- Directions for this task -
Carry on the piece about the decision to drop the atomic bombs on Japan, picking up after its last sentence.

The Atlantic published the first and perhaps only rebuttal you need to read to this daft argument in December 1946. Written by Karl T. Compton, an atomic physicist and president of MIT, one of the many people involved in the development of these two bombs, the article addressed the argument against the bombings.

Compton wrote, “About a week after V-J Day I was one of a small group of scientists and engineers interrogating an intelligent, well-informed Japanese Army officer in Yokohama. We asked him what, in his opinion, would have been the next major move if the war had continued. He replied: ‘You would probably have tried to invade our homeland with a landing operation on Kyushu about November 1. I think the attack would have been made on such and such beaches.’

“‘Could you have repelled this landing?’ we asked, and he answered: ‘It would have been a very desperate fight, but I do not think we could have stopped you.’

“‘What would have happened then?’ we asked.

“He replied: ‘We would have kept on fighting until all Japanese were killed, but we would not have been defeated,’ by which he meant that they would not have been disgraced by surrender.

“It is easy now, after the event, to look back and say that Japan was already a beaten nation, and to ask what therefore was the justification for the use of the atomic bomb to kill so many thousands of helpless Japanese in this inhuman way; furthermore, should we not better have kept it to ourselves as a secret weapon for future use, if necessary? This argument has been advanced often, but it seems to me utterly fallacious.”

The Japanese would rather die than surrender. They proved this in battle after battle.

The Battle of Iwo Jima began on February 19, 1945. Four days later, six Marines from E Company, 2nd Battalion, 28th Marines raised the flag at Mount Suribachi. The Japanese kept fighting for another month. 18,375 of the 21,060 Japanese soldiers in the battle died — most of them fighting long after those Marine raised our flag. Only three of those Marines left Iwo Jima alive.

Leona Woods, the only woman physicist in the Manhattan Project, was quite proud of her work alongside Enrico Fermi. She hid her first pregnancy in order to keep working. The baby showed no ill-effect, by the way.

- Data extract -
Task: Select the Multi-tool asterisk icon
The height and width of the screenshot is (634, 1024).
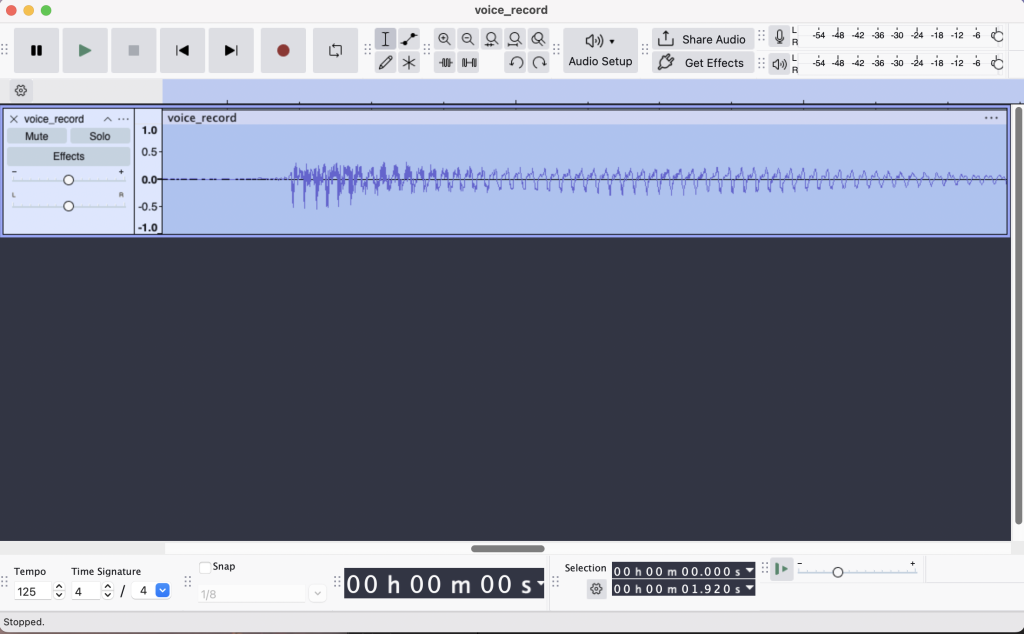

- Answer below -
Woods was no token and no diversity hire. She said, “My job was to use the expertise I already had to build boron trifluoride counters for detection of the neutron flux in the chain-reacting pile yet to be built. But Fermi gave me also the job of taking notes on his lectures to the crew who would build the chain-reacting pile under the west stands.”

The stands refer to the Amos Alonzo Stagg Field that stood empty at the University of Chicago after it dropped football.

For her, the bomb was personal.

She said, “I certainly do recall how I felt when the atomic bombs were used. My brother-in-law was captain of the first minesweeper scheduled into Sasebo Harbor. My brother was a Marine, with a flame thrower, on Okinawa. I’m sure these people would not have lasted in an invasion. It was pretty clear the war would continue, with half a million of our fighting men dead not to say how many Japanese.

“You know and I know that General (Curtis) LeMay firebombed Tokyo and nobody even mentions the slaughter that happened then. They think Nagasaki and Hiroshima were something compared to the firebombing.

“THEY’RE WRONG! I have no regrets. I think we did right, and we couldn’t have done it differently. Yeah, I know it has been suggested the second bomb, Nagasaki, was not necessary. The guys who cry on shoulders. When you are in a war, to the death, I don’t think you stand around and ask, ‘Is it right?’”

Pearl Harbor removed that question. The Japanese sneak attack was unprovoked. While it is fashionable among some conservatives these days to say FDR baited Japan, the fact is Japan had no reason to attack. FDR imposed sanctions for very good reasons. History calls one of those reasons the Rape of Nanking.

Australia’s Pacific War site reported, “The Japanese were infuriated by the strength of Chinese resistance, and when China's Nationalist capital Nanking fell in December 1937, Japanese troops immediately slaughtered thousands of Chinese soldiers who had surrendered to them. The Japanese then rounded up about twenty thousand young Chinese men and transported them in trucks outside the city walls where they were killed in a massive slaughter. Japanese troops were then encouraged by their officers to loot Nanking, and slaughter and rape the Chinese population of the city.

“For six weeks, life for the Chinese in Nanking became a nightmare. Bands of drunken Japanese soldiers roamed the city, murdering, raping, looting, and burning at whim. Chinese civilians who were stopped on the street, and found to possess nothing of value, were immediately killed. At least twenty thousand Chinese women were raped in Nanking during the first four weeks of the Japanese occupation, and many were mutilated and killed when the Japanese troops were finished with them.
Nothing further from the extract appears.